* [Exercises]:
a: In the fermented salsa post, how long did the salsa ferment on the counter?
b: Pull out the part of the fermented salsa post that begins at the words "Going along with" and stops after "for two days.", copied word for word.

Archive for the ‘Fermenting’ Category

If there’s one thing I hate, it’s so-called salsa in a jar in the grocery store. GROSS. The useless sodium-laden, soggy, sugary mess inside is enough to make me run away screaming. I haven’t consumed the stuff in years for that very reason. For me, it’s homemade, restaurant-made, or nothing. And to be honest, I make a smashing raw tomato salsa that I was not interested in improving. Until I saw this recipe.

Going along with my pickling/fermentation vibe this summer, a fermented salsa sounded too interesting to slip by this tomato season. The recipe calls for Roma tomatoes but I got some nice heirlooms so I used those. I roasted up the tomatoes, garlic, onions and peppers (got some mystery hot peppers at the market that were delish). Since putting a piping hot anything into a plastic bag gives me the heebie-jeebies, I put the peppers into a half-pint mason jar and screwed on the lid to let them steam.

After peeling the roasted and steamed peppers with food-safe gloves (we will not repeat the jalapeno contact lens incident) I chopped everything up, mixed in all the other ingredients (I didn’t have a lime so I used lemon for the juice) and put it in one of my trusty quart jars to ferment on the counter for two days.

* [Supplied data]:
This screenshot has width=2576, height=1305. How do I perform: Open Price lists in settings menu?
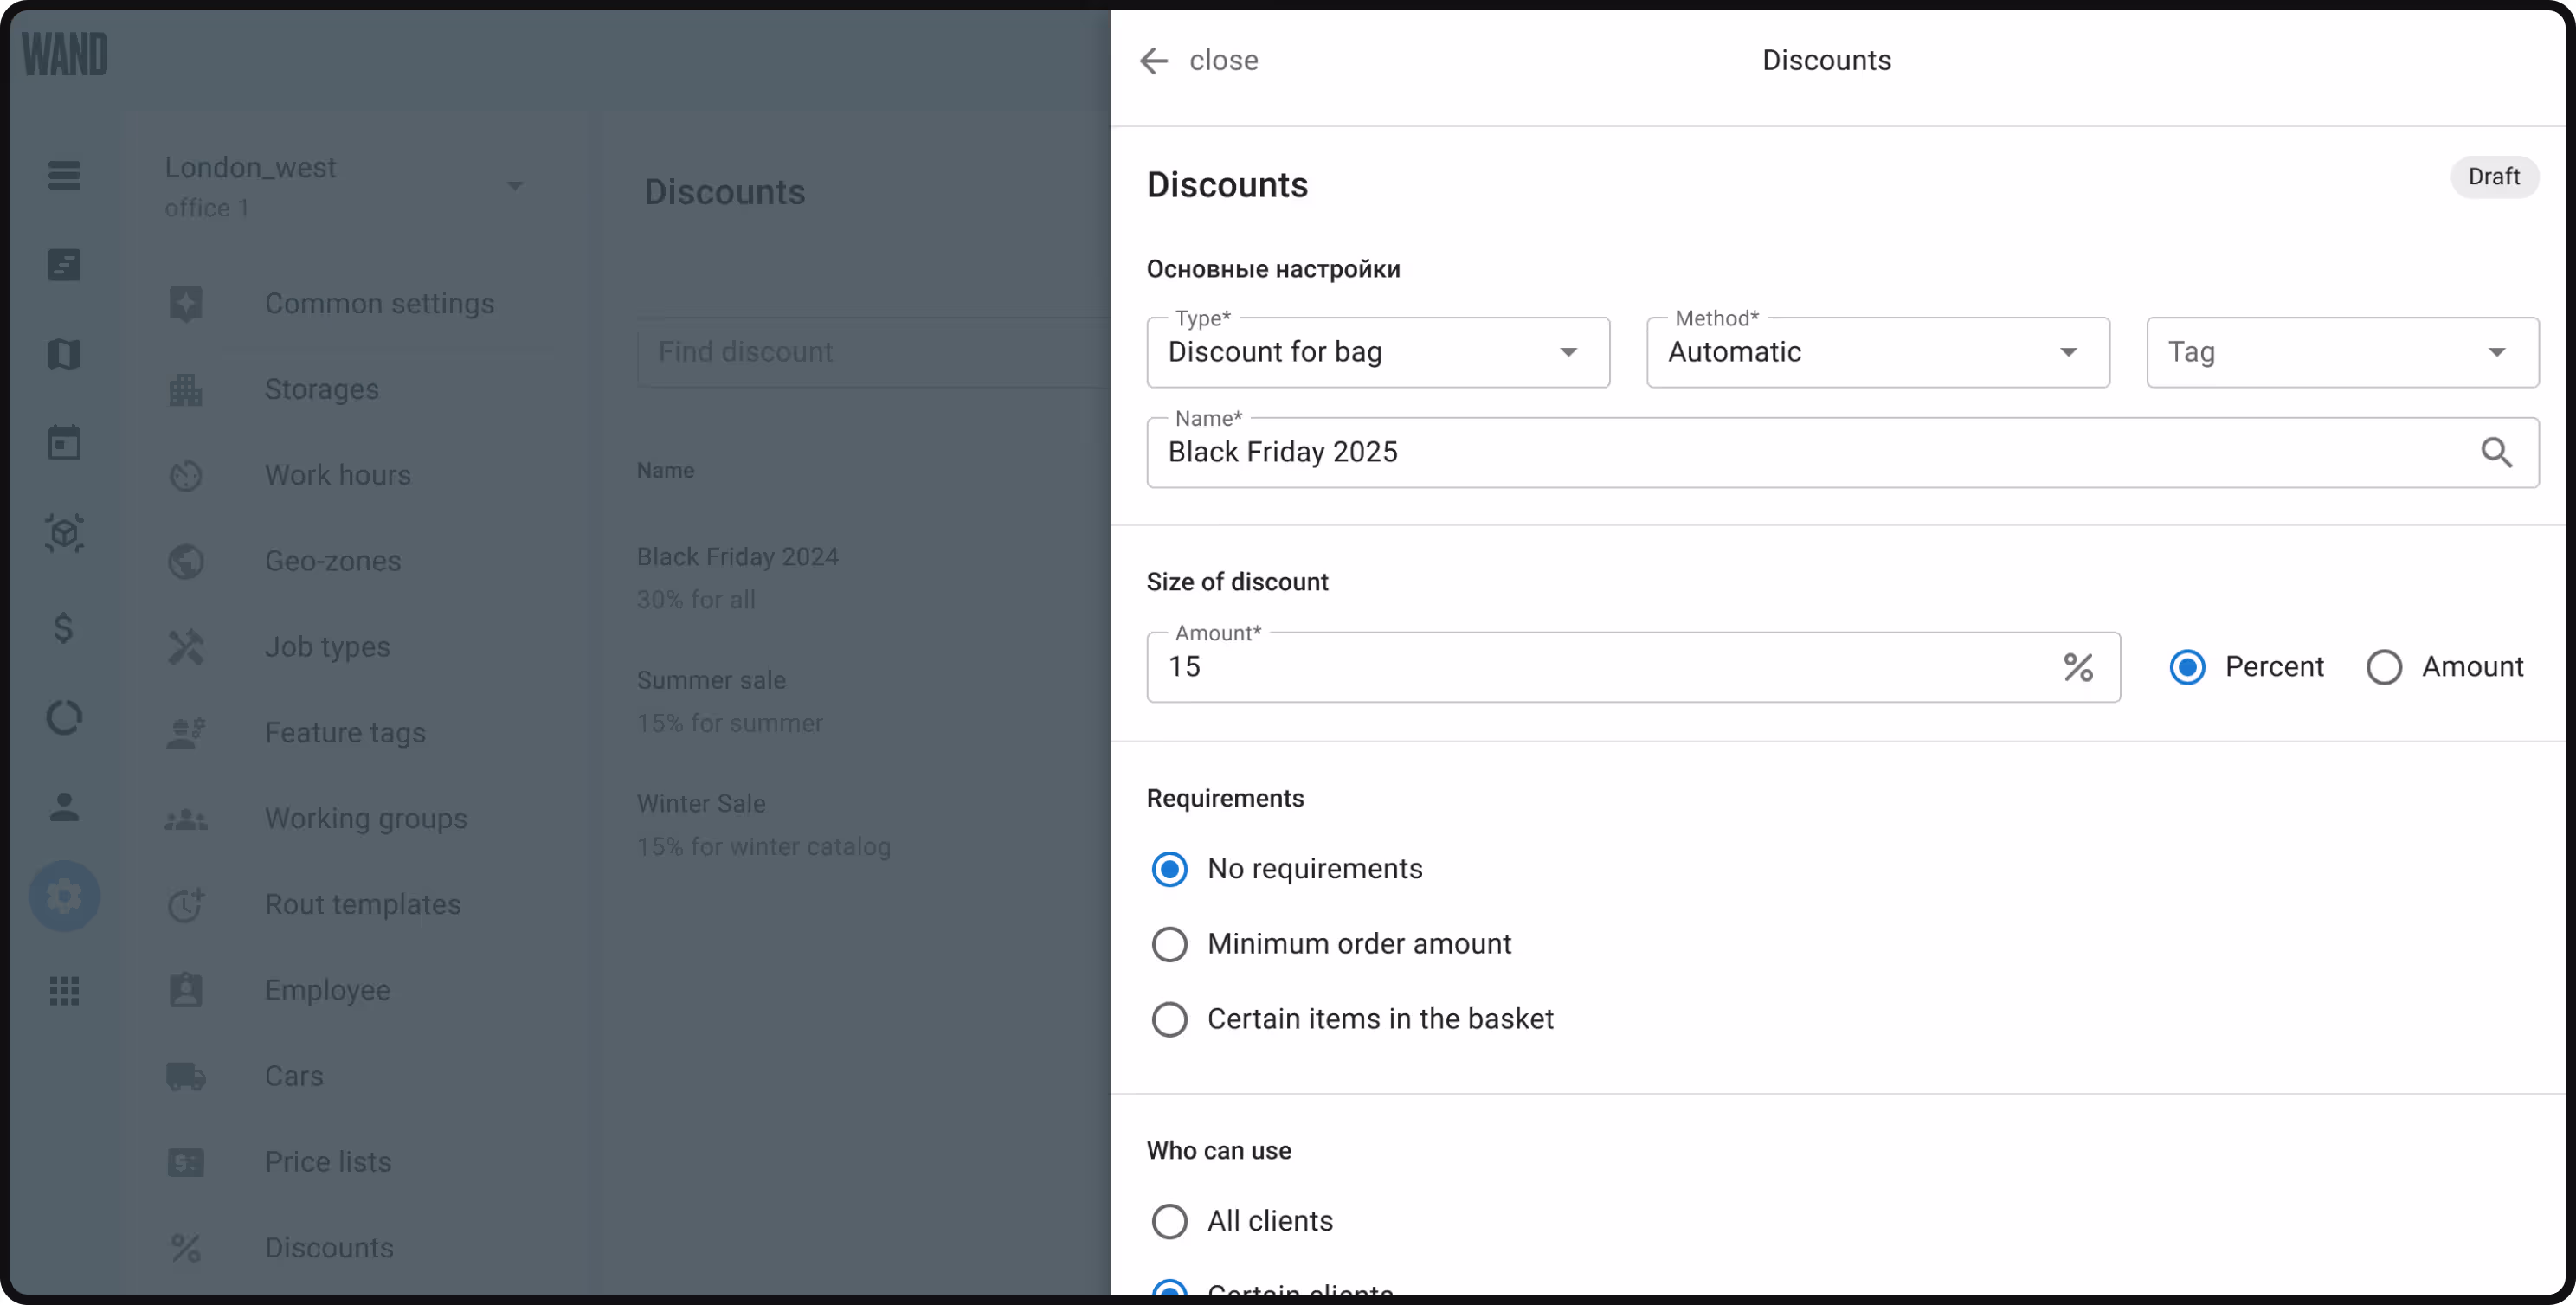click(x=328, y=1162)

* [Set of answers]:
a: Two days.

b:
Going along with my pickling/fermentation vibe this summer, a fermented salsa sounded too interesting to slip by this tomato season. The recipe calls for Roma tomatoes but I got some nice heirlooms so I used those. I roasted up the tomatoes, garlic, onions and peppers (got some mystery hot peppers at the market that were delish). Since putting a piping hot anything into a plastic bag gives me the heebie-jeebies, I put the peppers into a half-pint mason jar and screwed on the lid to let them steam.

After peeling the roasted and steamed peppers with food-safe gloves (we will not repeat the jalapeno contact lens incident) I chopped everything up, mixed in all the other ingredients (I didn’t have a lime so I used lemon for the juice) and put it in one of my trusty quart jars to ferment on the counter for two days.